Comment by lmeyerov

Most of this rings true for us for the same reasons. We have been moving large old projects in this direction, and new ones start there. It's easier to do these via tool checks than trust skills files. I wouldn't say the resulting code is good, which folks are stumbling on, but it is rewarding better code - predictable, boring, tested, pure, and fast to iterate on, which are all indeed part of our SDLC principles.

Some of the advice is a bit more extreme, like I haven't found value in 100% code coverage, but 90% is fine. Others miss nuance like we have to work hard to prevent the AI from subverting the type checks, like by default it works around type errors by using getattr/cast/typeignore/Any everywhere.

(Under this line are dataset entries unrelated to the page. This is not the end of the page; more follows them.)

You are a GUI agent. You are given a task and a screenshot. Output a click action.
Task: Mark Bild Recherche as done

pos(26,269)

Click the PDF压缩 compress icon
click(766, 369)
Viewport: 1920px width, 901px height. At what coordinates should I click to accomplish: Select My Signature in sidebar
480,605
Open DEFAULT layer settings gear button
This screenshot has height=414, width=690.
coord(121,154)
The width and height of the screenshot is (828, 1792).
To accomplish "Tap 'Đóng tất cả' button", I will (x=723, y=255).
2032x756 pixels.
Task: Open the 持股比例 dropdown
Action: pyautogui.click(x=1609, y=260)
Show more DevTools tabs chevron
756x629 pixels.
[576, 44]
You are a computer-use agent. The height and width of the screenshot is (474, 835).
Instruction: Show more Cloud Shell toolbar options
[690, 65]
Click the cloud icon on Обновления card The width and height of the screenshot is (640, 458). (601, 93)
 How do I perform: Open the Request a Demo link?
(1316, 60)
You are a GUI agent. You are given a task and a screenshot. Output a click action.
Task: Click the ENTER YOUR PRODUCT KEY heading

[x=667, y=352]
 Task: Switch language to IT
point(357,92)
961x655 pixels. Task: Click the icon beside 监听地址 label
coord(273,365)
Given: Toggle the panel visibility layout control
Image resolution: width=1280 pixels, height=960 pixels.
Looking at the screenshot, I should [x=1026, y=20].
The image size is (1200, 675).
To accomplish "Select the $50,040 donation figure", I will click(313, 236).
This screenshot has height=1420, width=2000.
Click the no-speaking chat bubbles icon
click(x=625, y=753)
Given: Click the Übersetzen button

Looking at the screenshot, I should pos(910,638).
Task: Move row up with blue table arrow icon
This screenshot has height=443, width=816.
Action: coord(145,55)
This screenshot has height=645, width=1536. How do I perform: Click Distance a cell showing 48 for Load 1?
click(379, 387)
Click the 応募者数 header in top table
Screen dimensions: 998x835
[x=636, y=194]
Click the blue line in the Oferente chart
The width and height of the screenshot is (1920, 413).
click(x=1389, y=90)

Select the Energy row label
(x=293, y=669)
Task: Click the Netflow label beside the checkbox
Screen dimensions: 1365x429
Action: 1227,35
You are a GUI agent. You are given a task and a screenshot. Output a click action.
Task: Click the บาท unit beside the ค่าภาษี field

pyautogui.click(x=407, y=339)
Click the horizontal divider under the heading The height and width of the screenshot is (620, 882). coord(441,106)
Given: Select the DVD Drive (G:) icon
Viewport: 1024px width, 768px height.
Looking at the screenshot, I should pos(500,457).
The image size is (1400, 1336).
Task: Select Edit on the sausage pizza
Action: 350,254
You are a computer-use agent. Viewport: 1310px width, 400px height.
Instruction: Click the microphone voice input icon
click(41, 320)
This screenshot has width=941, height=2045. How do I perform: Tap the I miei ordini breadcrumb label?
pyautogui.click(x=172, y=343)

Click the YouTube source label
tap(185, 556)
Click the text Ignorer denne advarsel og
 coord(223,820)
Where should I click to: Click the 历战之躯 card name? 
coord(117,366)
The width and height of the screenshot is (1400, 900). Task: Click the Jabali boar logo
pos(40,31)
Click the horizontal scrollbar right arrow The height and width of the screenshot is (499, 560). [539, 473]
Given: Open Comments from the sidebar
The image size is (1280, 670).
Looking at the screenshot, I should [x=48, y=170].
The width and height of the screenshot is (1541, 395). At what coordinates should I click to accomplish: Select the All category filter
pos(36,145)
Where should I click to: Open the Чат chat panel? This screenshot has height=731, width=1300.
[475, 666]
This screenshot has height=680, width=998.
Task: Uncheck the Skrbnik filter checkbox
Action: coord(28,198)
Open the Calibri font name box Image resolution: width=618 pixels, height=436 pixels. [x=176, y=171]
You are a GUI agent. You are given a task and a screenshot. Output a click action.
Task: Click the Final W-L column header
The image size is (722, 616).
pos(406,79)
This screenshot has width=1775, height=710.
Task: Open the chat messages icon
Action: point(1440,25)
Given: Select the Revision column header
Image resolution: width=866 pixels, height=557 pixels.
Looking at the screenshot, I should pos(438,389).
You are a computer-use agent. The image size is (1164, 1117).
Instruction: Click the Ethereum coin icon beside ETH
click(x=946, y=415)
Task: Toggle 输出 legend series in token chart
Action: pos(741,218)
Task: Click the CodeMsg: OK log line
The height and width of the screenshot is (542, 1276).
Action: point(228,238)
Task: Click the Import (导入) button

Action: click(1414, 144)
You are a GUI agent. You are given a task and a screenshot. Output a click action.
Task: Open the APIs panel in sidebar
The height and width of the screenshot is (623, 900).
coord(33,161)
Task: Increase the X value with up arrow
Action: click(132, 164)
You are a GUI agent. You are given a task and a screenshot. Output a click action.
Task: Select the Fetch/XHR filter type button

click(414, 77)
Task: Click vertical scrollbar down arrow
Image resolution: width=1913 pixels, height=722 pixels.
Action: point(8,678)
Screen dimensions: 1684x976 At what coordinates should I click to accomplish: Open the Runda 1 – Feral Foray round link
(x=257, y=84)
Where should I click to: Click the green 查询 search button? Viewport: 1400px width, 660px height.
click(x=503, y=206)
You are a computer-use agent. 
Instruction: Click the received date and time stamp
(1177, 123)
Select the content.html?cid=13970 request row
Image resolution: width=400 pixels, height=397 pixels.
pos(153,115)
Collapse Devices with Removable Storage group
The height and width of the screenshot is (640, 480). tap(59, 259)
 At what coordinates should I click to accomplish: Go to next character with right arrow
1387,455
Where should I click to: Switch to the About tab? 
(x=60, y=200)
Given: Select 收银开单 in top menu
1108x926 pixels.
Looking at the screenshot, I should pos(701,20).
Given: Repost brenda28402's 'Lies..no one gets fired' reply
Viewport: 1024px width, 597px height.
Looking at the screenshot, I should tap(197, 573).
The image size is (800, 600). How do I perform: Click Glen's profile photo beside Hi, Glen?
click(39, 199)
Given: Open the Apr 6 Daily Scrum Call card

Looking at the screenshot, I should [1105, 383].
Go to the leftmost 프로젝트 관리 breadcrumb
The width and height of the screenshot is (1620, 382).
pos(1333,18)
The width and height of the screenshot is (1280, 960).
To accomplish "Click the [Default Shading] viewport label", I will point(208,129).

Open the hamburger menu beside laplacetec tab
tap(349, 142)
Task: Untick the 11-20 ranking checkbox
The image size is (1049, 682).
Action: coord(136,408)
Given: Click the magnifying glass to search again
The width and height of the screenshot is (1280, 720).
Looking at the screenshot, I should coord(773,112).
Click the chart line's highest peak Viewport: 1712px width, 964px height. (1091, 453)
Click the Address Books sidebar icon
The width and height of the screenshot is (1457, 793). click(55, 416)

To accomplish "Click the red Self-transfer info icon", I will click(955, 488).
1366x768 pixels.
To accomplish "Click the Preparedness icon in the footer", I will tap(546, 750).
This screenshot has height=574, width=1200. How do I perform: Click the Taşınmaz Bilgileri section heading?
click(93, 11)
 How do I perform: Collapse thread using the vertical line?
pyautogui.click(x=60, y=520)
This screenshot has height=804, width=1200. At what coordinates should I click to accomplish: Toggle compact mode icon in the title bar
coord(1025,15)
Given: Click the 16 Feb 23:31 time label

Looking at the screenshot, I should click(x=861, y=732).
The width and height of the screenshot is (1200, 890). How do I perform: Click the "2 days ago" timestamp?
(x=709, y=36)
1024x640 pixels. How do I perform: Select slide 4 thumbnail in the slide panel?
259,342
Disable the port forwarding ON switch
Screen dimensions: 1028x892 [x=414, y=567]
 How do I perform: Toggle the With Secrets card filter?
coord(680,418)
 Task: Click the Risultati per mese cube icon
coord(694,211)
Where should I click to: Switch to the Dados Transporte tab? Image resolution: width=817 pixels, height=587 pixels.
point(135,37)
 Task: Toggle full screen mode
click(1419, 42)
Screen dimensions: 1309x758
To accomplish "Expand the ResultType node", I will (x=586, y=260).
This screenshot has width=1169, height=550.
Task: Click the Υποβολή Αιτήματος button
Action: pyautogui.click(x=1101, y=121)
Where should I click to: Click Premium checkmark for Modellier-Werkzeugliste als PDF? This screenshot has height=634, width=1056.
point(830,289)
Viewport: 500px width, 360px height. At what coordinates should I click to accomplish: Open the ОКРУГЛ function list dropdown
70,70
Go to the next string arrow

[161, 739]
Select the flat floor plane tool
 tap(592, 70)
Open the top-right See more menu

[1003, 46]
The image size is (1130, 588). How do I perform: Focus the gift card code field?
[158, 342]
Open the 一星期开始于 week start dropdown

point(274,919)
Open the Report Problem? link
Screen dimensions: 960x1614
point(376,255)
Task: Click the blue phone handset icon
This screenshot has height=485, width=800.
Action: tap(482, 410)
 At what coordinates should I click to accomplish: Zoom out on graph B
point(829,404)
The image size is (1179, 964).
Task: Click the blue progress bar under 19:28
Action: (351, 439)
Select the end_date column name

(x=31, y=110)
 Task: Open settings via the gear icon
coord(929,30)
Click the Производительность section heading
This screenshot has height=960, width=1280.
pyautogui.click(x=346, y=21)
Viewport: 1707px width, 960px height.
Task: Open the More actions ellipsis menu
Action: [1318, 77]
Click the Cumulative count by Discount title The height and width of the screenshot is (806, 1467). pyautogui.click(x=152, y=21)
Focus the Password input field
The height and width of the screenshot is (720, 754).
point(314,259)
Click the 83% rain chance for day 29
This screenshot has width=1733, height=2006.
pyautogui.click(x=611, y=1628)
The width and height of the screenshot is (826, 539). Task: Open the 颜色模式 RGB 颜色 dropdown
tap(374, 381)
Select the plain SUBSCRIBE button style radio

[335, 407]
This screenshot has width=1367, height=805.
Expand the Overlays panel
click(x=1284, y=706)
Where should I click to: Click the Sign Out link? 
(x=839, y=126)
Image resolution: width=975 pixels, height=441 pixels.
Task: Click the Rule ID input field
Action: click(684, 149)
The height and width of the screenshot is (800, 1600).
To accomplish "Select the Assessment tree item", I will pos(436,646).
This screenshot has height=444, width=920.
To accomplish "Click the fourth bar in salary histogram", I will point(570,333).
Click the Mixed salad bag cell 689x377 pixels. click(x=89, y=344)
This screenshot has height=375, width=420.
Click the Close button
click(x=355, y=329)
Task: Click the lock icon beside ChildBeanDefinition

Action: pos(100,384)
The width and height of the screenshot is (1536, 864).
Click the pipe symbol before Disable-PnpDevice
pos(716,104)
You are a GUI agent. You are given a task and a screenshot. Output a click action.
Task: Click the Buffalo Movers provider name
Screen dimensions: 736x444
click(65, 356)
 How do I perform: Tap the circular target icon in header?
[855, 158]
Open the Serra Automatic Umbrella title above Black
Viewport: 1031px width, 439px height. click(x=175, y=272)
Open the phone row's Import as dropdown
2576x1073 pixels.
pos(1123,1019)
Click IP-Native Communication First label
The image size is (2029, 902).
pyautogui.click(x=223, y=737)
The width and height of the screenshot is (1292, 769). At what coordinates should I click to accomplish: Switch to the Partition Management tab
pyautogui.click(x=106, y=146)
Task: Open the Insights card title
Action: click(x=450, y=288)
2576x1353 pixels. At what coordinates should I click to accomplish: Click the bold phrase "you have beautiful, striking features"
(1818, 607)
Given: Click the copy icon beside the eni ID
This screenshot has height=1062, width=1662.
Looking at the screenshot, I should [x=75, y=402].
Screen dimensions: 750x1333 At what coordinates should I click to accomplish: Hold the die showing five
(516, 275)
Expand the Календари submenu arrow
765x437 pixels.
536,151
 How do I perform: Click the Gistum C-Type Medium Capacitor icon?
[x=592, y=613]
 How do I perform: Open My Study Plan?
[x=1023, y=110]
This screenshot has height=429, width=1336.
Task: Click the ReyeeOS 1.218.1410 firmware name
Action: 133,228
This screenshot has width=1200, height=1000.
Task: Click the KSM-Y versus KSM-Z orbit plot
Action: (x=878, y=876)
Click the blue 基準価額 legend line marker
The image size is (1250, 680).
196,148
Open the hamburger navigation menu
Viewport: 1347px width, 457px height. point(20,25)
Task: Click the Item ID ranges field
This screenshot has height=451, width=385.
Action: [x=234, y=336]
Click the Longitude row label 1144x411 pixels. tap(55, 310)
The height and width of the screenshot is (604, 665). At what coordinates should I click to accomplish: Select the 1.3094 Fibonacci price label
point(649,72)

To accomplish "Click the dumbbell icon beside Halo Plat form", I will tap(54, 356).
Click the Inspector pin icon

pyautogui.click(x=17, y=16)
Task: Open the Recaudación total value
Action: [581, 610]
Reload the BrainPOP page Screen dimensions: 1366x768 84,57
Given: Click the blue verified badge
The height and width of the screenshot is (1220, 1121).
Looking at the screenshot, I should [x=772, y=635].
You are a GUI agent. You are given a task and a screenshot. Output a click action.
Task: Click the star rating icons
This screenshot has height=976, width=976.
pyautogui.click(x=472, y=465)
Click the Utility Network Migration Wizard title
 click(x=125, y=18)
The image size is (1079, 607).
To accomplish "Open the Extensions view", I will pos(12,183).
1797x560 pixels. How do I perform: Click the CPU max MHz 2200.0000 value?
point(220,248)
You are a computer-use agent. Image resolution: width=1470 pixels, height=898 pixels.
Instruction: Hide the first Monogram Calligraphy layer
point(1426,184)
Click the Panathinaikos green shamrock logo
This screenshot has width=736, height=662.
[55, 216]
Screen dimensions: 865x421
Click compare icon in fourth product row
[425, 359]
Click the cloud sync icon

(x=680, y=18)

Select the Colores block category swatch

One item I'm hoping is AI coders get better at is using static analysis tools and verification tools. My experiments here have been lukewarm/bad, like adding an Alloy model checker for some parts of GFQL (GPU graph query language) took a lot of prodding and found no bugs, but straight up asking codex to do test amplification on our unit test suite based on our code and past bugs works great. Likewise, it's easy to make it port conformance tests from standards and help with making our docs executable to help prevent drift.

A new area we are starting to look at is automatic bug patches based on production logs. This is practical for the areas we setup for vibe coding, which in turn are the areas we care about more and work most heavily on. We never trusted automated dependency update bots, but this kind of thing gets much more trustworthy & reviewable. Another thing we are eyeing is new 'teleport' modes so we can shift PRs to remote async development, which previously we didn't think worth supporting.